**Exercise input**
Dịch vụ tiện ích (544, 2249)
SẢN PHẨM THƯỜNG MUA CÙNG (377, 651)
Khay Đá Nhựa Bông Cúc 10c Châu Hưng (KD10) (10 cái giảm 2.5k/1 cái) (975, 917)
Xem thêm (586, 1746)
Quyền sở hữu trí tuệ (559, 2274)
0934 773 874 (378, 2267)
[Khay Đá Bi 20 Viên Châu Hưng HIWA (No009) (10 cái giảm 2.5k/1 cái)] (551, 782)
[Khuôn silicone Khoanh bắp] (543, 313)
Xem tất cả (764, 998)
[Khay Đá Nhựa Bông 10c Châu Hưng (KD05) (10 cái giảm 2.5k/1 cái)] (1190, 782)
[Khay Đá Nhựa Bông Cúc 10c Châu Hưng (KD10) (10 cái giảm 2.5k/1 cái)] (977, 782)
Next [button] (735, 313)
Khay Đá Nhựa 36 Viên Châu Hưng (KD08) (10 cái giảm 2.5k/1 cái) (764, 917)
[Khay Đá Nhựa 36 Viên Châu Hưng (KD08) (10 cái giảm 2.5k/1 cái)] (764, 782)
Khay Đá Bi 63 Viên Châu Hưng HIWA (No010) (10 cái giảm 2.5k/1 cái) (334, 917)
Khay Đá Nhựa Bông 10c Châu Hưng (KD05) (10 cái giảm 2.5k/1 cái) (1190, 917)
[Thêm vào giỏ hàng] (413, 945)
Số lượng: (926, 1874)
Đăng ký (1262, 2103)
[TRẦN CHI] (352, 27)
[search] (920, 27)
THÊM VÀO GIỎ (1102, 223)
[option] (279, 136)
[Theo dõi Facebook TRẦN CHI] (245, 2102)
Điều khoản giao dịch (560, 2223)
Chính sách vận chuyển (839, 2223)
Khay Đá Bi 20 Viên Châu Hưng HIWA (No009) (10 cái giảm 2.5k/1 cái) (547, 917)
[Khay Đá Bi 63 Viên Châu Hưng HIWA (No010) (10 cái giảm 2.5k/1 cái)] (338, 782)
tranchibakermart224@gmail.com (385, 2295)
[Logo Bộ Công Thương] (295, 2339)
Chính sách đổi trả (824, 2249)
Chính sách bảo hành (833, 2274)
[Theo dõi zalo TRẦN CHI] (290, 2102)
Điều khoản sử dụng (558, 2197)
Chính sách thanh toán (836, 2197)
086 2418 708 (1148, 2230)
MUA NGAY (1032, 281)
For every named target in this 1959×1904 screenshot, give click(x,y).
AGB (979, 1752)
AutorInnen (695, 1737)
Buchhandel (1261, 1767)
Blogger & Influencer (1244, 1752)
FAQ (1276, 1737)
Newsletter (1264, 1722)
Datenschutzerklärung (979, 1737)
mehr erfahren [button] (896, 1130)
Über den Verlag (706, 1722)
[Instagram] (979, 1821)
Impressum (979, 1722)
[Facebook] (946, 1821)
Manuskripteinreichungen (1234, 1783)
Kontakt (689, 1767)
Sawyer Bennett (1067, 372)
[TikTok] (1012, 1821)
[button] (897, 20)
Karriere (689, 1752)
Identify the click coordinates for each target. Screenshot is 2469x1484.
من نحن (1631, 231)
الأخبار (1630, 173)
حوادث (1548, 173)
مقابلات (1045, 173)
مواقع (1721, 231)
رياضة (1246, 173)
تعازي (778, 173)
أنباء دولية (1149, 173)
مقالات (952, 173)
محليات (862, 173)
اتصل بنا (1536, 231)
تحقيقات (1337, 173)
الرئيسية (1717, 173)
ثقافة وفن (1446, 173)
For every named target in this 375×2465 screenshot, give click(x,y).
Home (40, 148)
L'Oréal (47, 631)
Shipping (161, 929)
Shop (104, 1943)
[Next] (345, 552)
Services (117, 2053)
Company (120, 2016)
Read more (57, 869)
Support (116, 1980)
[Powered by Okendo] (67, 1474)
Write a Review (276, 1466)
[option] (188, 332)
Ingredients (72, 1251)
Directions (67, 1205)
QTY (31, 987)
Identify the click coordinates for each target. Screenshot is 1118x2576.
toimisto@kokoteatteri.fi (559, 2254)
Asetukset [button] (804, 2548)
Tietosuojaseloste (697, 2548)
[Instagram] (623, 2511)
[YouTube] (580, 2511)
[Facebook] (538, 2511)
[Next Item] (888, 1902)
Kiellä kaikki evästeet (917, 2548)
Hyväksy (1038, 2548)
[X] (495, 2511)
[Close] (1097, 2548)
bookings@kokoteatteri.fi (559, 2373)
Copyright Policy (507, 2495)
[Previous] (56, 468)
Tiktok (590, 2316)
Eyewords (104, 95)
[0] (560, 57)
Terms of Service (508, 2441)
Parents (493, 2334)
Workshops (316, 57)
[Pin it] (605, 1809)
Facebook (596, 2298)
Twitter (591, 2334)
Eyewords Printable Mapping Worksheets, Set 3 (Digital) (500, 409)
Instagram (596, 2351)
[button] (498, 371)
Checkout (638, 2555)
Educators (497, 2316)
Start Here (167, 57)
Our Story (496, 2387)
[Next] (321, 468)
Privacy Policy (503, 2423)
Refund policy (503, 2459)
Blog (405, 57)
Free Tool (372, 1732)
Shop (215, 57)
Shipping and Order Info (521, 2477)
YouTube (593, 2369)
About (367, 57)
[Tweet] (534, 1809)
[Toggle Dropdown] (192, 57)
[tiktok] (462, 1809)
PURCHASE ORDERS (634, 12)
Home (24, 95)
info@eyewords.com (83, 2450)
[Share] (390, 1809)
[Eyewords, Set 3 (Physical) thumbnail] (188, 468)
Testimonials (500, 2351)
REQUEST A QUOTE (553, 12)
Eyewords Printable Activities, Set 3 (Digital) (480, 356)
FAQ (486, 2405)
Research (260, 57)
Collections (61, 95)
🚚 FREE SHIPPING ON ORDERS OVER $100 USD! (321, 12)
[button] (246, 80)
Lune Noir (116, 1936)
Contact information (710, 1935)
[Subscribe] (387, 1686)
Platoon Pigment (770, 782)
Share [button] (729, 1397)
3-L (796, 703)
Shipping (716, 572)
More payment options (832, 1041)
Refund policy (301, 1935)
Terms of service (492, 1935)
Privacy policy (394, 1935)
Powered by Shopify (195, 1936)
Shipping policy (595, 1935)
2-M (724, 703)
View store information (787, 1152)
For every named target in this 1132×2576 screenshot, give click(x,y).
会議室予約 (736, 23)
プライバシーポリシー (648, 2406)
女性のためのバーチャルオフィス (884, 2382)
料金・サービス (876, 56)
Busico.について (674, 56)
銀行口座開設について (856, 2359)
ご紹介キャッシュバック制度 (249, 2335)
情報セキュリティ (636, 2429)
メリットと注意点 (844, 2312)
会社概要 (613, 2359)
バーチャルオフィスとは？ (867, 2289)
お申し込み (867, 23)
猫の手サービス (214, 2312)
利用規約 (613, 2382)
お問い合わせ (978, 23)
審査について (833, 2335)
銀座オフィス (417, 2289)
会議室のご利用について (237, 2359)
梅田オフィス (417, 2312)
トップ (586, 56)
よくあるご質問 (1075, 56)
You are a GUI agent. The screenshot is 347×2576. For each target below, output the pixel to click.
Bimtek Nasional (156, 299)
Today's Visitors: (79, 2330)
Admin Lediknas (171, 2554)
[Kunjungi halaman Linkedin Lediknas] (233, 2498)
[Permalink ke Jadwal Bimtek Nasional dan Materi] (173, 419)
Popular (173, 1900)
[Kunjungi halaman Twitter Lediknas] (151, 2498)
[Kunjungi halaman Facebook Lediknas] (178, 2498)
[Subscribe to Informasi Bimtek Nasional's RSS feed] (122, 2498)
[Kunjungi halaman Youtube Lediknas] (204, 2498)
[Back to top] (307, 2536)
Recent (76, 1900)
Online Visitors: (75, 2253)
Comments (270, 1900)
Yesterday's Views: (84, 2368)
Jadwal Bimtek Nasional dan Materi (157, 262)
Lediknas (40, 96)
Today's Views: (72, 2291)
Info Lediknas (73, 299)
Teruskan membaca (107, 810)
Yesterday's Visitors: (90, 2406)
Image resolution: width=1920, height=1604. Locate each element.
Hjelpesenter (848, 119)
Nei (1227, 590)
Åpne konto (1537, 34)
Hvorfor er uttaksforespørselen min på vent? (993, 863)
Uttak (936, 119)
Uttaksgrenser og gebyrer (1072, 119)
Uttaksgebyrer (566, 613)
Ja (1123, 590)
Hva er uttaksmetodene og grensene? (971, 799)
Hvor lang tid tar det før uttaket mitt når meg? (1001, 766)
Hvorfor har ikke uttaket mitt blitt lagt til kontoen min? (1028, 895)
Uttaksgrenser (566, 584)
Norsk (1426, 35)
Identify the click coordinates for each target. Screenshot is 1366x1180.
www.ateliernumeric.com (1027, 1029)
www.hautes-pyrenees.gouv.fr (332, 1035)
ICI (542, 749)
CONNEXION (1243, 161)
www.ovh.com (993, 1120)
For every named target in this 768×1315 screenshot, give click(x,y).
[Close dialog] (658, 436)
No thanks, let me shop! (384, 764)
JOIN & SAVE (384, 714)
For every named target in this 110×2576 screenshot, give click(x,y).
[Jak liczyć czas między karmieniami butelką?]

**Your assignment**
In the material above, transcribe exactly the lines beginning at the one with "Bimtek Nasional (156, 299)" and ending at the one with "Nei (1227, 590)", both included.

**Result**
Bimtek Nasional (156, 299)
Today's Visitors: (79, 2330)
Admin Lediknas (171, 2554)
[Kunjungi halaman Linkedin Lediknas] (233, 2498)
[Permalink ke Jadwal Bimtek Nasional dan Materi] (173, 419)
Popular (173, 1900)
[Kunjungi halaman Twitter Lediknas] (151, 2498)
[Kunjungi halaman Facebook Lediknas] (178, 2498)
[Subscribe to Informasi Bimtek Nasional's RSS feed] (122, 2498)
[Kunjungi halaman Youtube Lediknas] (204, 2498)
[Back to top] (307, 2536)
Recent (76, 1900)
Online Visitors: (75, 2253)
Comments (270, 1900)
Yesterday's Views: (84, 2368)
Jadwal Bimtek Nasional dan Materi (157, 262)
Lediknas (40, 96)
Today's Views: (72, 2291)
Info Lediknas (73, 299)
Teruskan membaca (107, 810)
Yesterday's Visitors: (90, 2406)
Image resolution: width=1920, height=1604. Locate each element.
Hjelpesenter (848, 119)
Nei (1227, 590)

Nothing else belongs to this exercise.